Du point de vue fiscal, des griefs existent également. La constitution dans des conditions irrégulières du démembrement de propriété s’avérerait particulièrement problématique dès lors qu’elle permettrait à l’administration fiscale de démontrer l’existence d’un abus de droit en raison de la fictivité de l’opération (LPF, art. L. 64).

Par ailleurs, le spectre de l’article 751 du CGI plane toujours si l’origine des fonds apportés par les enfants n’est pas déterminée. Il en résulterait au décès de l’usufruitier une réintégration de l’intégralité des parts sociales démembrées pour leur valeur en pleine propriété pour la liquidation des droits de succession.

En outre, avoir recours à un démembrement ab initio permet de faire l’économie d’une donation, événements générateurs de droits de mutation à titre gratuit, situation critiquable par l’administration fiscale. La jurisprudence administrative considère d’ailleurs que « les cessions de droits sociaux sont soumises à un droit d’enregistrement au taux de 5 % lorsqu’il s’agit de participation dans des sociétés à prépondérance immobilière, elle juge que la constitution d’usufruit sur les parts d’une telle société entre dans les prévisions de ce texte (CGI, art. 726, I-2°) et qu’il est sans incidence qu’en l’espèce, l’opération ait consisté en une constitution ab initio d’un usufruit par dissociation de la nue-propriété et non en une cession d’usufruit préexistant » (CA COLMAR, 7 nov. 2019, n° 18/02005).

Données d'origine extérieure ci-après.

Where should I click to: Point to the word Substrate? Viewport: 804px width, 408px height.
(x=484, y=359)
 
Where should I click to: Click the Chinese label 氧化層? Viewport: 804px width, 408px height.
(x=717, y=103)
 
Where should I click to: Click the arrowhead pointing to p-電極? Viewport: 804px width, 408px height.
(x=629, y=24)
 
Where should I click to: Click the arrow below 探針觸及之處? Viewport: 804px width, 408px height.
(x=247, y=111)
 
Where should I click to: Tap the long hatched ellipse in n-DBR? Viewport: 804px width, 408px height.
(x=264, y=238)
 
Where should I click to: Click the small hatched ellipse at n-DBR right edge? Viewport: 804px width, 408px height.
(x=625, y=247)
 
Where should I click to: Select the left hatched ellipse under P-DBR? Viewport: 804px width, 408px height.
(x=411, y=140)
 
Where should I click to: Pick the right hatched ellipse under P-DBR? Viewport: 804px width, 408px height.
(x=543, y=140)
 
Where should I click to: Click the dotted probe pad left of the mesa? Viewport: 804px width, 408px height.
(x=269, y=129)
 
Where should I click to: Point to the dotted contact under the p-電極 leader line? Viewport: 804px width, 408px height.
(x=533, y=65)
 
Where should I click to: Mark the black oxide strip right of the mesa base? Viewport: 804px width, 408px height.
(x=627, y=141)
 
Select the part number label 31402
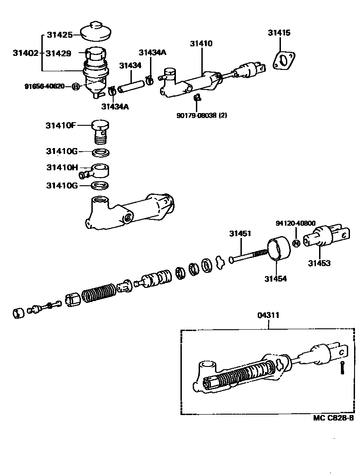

Enfin, se pose la question du financement du bien par l’emprunt. En effet, le remboursement du capital d’un prêt pèse par principe sur le nu-propriétaire, l’usufruitier n’étant tenu qu’au paiement des intérêts de la dette (C. civ., art. 612). Dans l’hypothèse où les loyers du bien – revenant en principe à l’usufruitier – permettent de rembourser l’emprunt pesant sur le nu-propriétaire, tout du moins pour le capital, une donation pourrait être caractérisée. Quoiqu’il en soit, le compte courant d’associés résultant des avances de trésorerie versées par le défunt dans l’acquêt social constituerait un actif successoral taxable.

A retenir : Les difficultés fiscales liées au démembrement ab initio sont :

  • Qu’il encourt la critique sur le terrain de l’abus de droit ;
  • Que la présomption de l’article 751 du CGI s’applique au jour du décès des usufruitiers ;
  • Qu’ils existe des comptes courants d’associés ouverts au nom des usufruitiers.

Il est donc préférable de procéder à la constitution de la société par les parents, ceux-ci recevant des parts en pleine propriété pour ensuite réaliser une donation de la nue-propriété des parts sociales après immatriculation au profit de leurs enfants.